A final element of her campaign came when Senator Edward M. Kennedy of Massachusetts was named chairman of a key health subcommittee in January 1971. Anxious to deny Kennedy the chance to use the cancer issue if he ran for president in 1972, Nixon came out for “an intensive campaign to find a cure for cancer” in his 1971 State of the Union speech. When the National Cancer Act stalled in the Senate, Lasker used her friendship with the popular advice columnist Ann Landers to stimulate a flood of mail to senators on behalf of the measure. The National Cancer Act became law in December 1971, and the resulting “war on cancer” was an enduring legacy of Mary Lasker’s political skills.

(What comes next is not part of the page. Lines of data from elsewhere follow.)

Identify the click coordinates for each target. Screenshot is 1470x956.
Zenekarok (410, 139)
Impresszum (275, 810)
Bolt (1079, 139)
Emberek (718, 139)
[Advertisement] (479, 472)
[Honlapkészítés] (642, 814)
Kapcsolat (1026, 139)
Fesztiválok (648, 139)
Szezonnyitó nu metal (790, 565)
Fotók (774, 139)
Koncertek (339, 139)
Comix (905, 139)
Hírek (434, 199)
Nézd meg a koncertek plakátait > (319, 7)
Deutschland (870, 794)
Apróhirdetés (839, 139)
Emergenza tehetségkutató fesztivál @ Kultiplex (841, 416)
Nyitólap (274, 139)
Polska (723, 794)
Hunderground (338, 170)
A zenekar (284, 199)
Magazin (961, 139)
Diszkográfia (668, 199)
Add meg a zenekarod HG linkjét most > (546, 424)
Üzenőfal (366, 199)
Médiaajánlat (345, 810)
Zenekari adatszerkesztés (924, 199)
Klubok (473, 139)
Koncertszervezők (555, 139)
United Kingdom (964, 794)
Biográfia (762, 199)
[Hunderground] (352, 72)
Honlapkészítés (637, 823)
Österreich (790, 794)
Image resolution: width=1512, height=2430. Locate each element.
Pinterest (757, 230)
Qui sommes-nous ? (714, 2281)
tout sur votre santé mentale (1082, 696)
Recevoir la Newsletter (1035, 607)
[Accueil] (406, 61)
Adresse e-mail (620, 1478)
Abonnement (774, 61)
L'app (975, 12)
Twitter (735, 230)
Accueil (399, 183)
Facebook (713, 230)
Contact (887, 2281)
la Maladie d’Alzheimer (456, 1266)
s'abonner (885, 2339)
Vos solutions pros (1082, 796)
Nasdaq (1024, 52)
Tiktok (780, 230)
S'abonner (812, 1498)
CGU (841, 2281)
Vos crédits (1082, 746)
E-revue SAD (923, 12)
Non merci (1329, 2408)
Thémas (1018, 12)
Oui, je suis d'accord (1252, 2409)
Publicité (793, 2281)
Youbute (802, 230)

In her later years, Lasker received numerous honors for her philanthropic work. Congress created the Mary Woodward Lasker Center for Health Research and Education at the National Institutes for Health in 1984. Five years later, she received a congressional gold medal for her work, and President George Bush called her “a woman who has focused an enormous amount of energy on finding solutions to life-threatening diseases.” Lasker continued her activities well into her tenth decade, but she succumbed to heart failure in February 1994. Tributes poured in from the scientific, medical, and political communities. She had been the major public advocate for funding medical research for more than half a century, and she exercised a unique influence on both Congress and the presidency during her heyday in the 1950s and 1960s. As Dr. Michael DeBakey, one of her close associates, put it, “Mary Lasker is an institution unto herself.”

The Mary Lasker Papers are at Columbia University and contain her extensive oral history. Information about her work is also available at the Harry Truman, Dwight D. Eisenhower, John F. Kennedy, and Lyndon B. Johnson presidential libraries, as well as the Richard Nixon Presidential Papers project. The Richard Neuberger Papers at the University of Oregon, the John Fogarty Papers at Providence College, and the Lister Hill Papers at the University of Alabama at Birmingham are invaluable. For general accounts of her life, see Nadine Brozan, “Health Care Lobbyist on a National Scale: Mary Lasker,” New York Times (21 Nov. 1985); and Gary Cohen, “Mary and Her ’Little Lambs’ Launch a War,” U.S. News and World Report (5 Feb. 1996), which looks back to the origins of the war on cancer. For assessments of her career, see Richard A. Rettig, Cancer Crusade: The Story of the National Cancer Act of 1971 (1977); Clarence G. Lasby, “The War on Disease,” in Robert A. Divine, ed., The Johnson Years, vol. 2 (1987); and Lewis L. Gould, Lady Bird Johnson and the Environment (1988). An obituary is in the New York Times (23 Feb. 1994).